Michael Borgqvist

Personal information
- Full name: Michael Vitalis Borgqvist
- Date of birth: 17 December 1967 (age 57)
- Place of birth: Stockholm, Sweden
- Position(s): Midfielder

Youth career
- 1973–1974: Vårberg/Skärholmens SK
- 1975–1981: IFK Stockholm
- 1982: Brinkens IF
- 1983–1987: AIK

Senior career*
- Years: Team / Apps / (Gls)
- 1987–1990: Spårvägens FF
- 1991–1995: AIK / 91 / (4)
- 1996: Spårvägens FF
- 1997–1999: Djurgårdens IF
- 2000–2003: Assyriska
- 2005: Enköpings SK

Managerial career
- 2005–2006: Enköpings SK
- 2008: Assyriska
- 2009–2010: Hammarby IF

= Michael Borgqvist =

Swedish footballer and manager

Michael Borgqvist (born 17 December 1967 in Stockholm, Sweden) is a Swedish football manager and former football player. He is currently without a club after most recently leaving Hammarby IF in Superettan.

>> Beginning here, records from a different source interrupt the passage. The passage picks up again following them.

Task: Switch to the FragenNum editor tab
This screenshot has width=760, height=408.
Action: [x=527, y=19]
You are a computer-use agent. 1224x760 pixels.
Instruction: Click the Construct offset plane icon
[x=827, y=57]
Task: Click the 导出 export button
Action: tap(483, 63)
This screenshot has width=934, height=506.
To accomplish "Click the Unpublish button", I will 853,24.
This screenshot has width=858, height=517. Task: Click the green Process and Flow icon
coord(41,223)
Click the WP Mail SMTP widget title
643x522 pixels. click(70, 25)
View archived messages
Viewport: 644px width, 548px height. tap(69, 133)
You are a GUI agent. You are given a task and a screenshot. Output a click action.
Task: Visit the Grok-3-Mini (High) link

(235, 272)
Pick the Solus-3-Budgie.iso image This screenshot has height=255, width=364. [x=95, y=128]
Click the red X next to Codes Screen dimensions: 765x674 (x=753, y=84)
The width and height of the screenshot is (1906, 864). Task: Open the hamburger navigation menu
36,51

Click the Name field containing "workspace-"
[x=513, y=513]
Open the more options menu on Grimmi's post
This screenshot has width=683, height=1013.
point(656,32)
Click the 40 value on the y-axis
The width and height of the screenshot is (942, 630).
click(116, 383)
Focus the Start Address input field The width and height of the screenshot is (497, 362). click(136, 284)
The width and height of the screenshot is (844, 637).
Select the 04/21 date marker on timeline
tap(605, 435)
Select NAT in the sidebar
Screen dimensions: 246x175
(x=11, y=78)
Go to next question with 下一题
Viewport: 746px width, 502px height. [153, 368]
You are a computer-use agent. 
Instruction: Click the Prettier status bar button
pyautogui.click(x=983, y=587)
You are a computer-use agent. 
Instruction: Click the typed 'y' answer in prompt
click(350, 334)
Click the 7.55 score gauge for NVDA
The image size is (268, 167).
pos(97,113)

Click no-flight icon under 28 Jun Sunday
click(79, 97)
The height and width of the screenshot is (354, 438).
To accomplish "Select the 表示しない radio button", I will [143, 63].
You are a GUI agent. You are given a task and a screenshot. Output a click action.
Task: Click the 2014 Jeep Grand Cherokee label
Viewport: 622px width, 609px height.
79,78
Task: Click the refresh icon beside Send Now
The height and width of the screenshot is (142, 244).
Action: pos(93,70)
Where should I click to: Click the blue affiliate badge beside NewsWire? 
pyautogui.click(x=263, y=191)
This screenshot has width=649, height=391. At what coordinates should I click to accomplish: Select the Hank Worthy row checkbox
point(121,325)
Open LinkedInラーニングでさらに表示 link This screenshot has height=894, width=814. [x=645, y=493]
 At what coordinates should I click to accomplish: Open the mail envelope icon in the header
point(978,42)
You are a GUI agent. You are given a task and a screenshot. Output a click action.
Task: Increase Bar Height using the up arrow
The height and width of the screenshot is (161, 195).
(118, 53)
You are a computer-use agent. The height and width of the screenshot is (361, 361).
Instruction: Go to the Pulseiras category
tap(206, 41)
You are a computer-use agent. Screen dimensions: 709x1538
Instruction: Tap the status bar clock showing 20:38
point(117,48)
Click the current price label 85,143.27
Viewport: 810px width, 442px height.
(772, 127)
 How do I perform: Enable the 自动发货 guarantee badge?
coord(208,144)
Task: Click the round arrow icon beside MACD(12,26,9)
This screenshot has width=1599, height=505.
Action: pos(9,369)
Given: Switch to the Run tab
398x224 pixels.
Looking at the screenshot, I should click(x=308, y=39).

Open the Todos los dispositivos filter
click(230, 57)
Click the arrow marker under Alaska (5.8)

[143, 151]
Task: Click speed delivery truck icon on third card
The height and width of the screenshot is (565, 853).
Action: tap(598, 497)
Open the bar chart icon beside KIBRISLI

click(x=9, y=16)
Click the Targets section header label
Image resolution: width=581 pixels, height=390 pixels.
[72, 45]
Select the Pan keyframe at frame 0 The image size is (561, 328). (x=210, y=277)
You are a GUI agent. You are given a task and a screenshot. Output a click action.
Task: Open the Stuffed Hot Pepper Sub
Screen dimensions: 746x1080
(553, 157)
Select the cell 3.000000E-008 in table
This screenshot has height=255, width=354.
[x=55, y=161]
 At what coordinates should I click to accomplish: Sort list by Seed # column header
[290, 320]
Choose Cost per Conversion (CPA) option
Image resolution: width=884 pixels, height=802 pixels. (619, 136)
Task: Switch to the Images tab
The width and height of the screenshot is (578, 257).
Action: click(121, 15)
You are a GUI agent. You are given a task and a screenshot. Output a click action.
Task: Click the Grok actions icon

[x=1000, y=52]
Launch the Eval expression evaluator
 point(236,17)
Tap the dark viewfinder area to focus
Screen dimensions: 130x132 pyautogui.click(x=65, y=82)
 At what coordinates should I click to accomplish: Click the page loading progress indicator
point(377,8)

Borgqvist was a notable football player with over 100 games played in the Swedish highest league Allsvenskan. He has played for both AIK and Djurgårdens IF from Stockholm. He won the Swedish Allsvenskan with AIK 1992. He has also played for Assyriska FF and Enköpings SK, where he ended his playing career in 2003. Borgqvist played as a midfielder.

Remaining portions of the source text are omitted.